Csaba Nagy wrote:
Richar, Martijn,
Thanks for answering, but I had to kill the process in the meantime. I
tried kill -11 in the hope it will produce a core dump at least, but it
either didn't dump core or I don't know where to look for it as I can't
find it.
In any case, this is the second time I experience such a lock-up this
week, so I will definitely need to find out what's going on.
I would exclude hardware failure, as it happened exactly with the same
process, involving exactly the same queries/table and the same failure
symptoms, which is not characteristic for hardware failures (that should
be more random).
So, in order to find out what's going on, what should I do if it happens
again ? Use gdb, and do what ?
Strace is a good idea, I'll do that too if there is a next time.
Well, I've had time to read your previous message too.
The first time you seem to imply the machine slowed down across all
processes - ssh etc.
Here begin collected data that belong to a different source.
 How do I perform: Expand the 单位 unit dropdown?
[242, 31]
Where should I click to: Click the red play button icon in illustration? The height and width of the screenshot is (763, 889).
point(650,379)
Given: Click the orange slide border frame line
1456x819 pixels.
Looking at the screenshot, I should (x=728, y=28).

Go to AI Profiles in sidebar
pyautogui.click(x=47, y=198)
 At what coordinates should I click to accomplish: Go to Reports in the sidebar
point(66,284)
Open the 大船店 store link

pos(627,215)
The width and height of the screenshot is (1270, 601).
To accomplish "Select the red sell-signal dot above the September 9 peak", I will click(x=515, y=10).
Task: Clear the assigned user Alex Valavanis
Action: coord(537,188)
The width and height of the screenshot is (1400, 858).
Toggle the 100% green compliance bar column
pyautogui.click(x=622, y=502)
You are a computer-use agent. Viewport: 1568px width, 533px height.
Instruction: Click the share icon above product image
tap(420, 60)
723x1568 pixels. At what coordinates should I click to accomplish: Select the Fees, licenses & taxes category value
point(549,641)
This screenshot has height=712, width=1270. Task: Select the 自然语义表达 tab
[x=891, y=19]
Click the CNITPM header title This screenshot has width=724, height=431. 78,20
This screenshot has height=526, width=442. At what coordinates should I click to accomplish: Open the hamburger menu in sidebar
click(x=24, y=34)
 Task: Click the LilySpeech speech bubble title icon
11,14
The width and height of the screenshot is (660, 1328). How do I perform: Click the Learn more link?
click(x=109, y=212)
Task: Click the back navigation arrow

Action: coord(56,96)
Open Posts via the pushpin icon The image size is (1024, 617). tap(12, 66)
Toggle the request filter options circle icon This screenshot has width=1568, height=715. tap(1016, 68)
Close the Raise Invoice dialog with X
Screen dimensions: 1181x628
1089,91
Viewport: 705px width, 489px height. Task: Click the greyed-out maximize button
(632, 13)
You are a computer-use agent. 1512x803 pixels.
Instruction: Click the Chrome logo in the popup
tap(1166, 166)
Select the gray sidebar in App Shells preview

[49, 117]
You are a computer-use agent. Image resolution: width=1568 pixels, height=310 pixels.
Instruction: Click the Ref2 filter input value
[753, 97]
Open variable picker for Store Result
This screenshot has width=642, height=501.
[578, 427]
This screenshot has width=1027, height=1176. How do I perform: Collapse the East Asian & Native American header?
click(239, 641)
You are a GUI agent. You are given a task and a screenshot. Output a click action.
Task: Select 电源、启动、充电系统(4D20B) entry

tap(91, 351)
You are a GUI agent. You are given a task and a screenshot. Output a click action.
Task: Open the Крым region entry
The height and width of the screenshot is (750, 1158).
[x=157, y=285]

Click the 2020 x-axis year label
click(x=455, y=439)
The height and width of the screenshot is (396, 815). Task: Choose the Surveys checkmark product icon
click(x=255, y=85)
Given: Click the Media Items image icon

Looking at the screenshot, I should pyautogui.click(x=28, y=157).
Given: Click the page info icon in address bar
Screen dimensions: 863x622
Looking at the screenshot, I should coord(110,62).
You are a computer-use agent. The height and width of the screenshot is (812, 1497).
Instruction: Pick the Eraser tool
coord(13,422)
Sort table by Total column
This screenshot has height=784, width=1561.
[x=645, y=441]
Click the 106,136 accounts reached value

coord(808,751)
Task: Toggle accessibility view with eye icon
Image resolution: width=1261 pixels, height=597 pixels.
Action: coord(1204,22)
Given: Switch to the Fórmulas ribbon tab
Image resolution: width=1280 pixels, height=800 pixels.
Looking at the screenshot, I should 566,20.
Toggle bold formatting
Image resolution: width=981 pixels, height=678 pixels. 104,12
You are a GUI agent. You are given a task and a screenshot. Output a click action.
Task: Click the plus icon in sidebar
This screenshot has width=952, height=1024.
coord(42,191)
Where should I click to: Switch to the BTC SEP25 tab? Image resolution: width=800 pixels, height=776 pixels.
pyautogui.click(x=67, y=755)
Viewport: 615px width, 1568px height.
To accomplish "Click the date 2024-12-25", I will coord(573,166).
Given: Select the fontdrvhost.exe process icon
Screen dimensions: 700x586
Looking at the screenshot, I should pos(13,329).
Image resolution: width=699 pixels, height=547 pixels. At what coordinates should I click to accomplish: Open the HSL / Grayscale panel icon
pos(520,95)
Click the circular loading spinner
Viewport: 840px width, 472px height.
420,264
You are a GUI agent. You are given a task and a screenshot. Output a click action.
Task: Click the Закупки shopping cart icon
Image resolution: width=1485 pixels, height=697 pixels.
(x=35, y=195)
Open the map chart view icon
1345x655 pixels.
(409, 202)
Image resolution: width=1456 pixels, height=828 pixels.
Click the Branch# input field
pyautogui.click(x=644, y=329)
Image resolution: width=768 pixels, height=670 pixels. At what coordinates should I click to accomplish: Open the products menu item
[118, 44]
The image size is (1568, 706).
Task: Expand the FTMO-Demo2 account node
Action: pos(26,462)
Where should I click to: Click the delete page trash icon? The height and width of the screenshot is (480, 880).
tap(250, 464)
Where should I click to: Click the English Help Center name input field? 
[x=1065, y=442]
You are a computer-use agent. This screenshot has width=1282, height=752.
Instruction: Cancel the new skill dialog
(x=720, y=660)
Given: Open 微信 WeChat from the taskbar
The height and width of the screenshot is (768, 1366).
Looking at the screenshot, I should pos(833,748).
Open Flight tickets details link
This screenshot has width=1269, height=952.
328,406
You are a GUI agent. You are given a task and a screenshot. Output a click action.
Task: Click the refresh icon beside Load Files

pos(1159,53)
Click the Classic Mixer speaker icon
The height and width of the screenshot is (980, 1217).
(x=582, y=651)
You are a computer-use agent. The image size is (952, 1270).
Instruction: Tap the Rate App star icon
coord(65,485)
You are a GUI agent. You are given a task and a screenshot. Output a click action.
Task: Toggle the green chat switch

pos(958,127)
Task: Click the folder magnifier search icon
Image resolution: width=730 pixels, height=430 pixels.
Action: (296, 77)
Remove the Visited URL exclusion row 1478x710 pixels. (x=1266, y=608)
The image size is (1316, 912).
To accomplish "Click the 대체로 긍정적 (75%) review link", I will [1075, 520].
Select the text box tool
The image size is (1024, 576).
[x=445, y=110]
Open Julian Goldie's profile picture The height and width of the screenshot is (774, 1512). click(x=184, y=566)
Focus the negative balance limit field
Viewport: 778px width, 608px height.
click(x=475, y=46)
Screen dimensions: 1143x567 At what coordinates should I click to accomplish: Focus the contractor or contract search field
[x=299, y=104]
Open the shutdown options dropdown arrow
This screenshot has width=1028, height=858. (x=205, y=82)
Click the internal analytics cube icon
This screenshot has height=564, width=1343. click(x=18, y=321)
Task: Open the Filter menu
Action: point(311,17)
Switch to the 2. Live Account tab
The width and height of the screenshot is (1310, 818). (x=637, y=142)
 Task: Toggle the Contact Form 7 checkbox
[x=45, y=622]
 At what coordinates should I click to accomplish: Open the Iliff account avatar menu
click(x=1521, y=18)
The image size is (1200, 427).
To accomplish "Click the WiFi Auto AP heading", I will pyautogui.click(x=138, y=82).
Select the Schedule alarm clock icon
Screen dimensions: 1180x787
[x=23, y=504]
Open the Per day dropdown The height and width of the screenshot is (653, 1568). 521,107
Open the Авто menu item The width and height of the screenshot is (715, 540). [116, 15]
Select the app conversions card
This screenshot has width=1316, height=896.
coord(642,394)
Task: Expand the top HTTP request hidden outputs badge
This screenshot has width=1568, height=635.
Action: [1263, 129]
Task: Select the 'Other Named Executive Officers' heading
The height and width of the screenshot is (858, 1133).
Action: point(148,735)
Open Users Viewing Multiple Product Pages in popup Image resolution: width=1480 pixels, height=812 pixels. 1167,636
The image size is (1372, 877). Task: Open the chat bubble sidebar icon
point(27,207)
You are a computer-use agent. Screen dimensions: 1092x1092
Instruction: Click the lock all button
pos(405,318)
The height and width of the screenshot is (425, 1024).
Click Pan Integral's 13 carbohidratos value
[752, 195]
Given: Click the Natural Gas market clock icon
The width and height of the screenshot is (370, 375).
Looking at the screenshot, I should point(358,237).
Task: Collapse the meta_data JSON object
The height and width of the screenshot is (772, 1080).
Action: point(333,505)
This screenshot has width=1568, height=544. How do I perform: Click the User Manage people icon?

Was that the case this time?
When you say "locked" do you mean it was waiting on locks, was using all
the CPU, unresponsive or just taking the query a long time?
To prepare for next time I'd:
1. Leave ssh logged-in, run screen to get three sessions
2. Leave "top" running in the first - that'll show you process
activity/general load
3. Run "vmstat 10" in the second - that'll show you overall
memory/swap/disk/cpu usage.
4. The third session is then free to work in, if neither of the first
two show anything useful.
--
Richard Huxton
Archonet Ltd